Data to examine Start Marker

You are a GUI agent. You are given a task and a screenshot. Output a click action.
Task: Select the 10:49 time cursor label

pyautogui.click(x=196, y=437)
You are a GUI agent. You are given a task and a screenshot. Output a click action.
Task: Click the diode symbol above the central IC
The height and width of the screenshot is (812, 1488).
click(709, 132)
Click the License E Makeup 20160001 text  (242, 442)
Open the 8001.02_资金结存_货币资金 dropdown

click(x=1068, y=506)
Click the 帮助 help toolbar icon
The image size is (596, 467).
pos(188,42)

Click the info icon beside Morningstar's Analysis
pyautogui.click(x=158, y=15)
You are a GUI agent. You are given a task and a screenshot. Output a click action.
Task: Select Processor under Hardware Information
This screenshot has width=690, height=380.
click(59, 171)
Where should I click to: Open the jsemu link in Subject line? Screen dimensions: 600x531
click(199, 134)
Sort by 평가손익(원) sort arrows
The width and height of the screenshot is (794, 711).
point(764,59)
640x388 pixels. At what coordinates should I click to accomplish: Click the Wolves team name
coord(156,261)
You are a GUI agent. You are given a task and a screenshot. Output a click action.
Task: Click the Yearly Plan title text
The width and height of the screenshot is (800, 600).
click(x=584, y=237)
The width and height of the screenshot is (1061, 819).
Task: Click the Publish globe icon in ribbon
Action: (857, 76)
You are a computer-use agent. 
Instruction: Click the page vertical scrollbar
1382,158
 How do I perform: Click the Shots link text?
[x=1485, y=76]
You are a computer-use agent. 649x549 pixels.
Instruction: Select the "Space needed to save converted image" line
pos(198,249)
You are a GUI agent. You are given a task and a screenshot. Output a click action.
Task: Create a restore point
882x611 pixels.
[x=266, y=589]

Data to examine End Marker

Restate each record exactly as written.

You are a GUI agent. You are given a task and a screenshot. Output a click action.
Task: Select the 10:49 time cursor label

pyautogui.click(x=196, y=437)
You are a GUI agent. You are given a task and a screenshot. Output a click action.
Task: Click the diode symbol above the central IC
The height and width of the screenshot is (812, 1488).
click(709, 132)
Click the License E Makeup 20160001 text  (242, 442)
Open the 8001.02_资金结存_货币资金 dropdown

click(x=1068, y=506)
Click the 帮助 help toolbar icon
The image size is (596, 467).
pos(188,42)

Click the info icon beside Morningstar's Analysis
pyautogui.click(x=158, y=15)
You are a GUI agent. You are given a task and a screenshot. Output a click action.
Task: Select Processor under Hardware Information
This screenshot has width=690, height=380.
click(59, 171)
Where should I click to: Open the jsemu link in Subject line? Screen dimensions: 600x531
click(199, 134)
Sort by 평가손익(원) sort arrows
The width and height of the screenshot is (794, 711).
point(764,59)
640x388 pixels. At what coordinates should I click to accomplish: Click the Wolves team name
coord(156,261)
You are a GUI agent. You are given a task and a screenshot. Output a click action.
Task: Click the Yearly Plan title text
The width and height of the screenshot is (800, 600).
click(x=584, y=237)
The width and height of the screenshot is (1061, 819).
Task: Click the Publish globe icon in ribbon
Action: (857, 76)
You are a computer-use agent. 
Instruction: Click the page vertical scrollbar
1382,158
 How do I perform: Click the Shots link text?
[x=1485, y=76]
You are a computer-use agent. 649x549 pixels.
Instruction: Select the "Space needed to save converted image" line
pos(198,249)
You are a GUI agent. You are given a task and a screenshot. Output a click action.
Task: Create a restore point
882x611 pixels.
[x=266, y=589]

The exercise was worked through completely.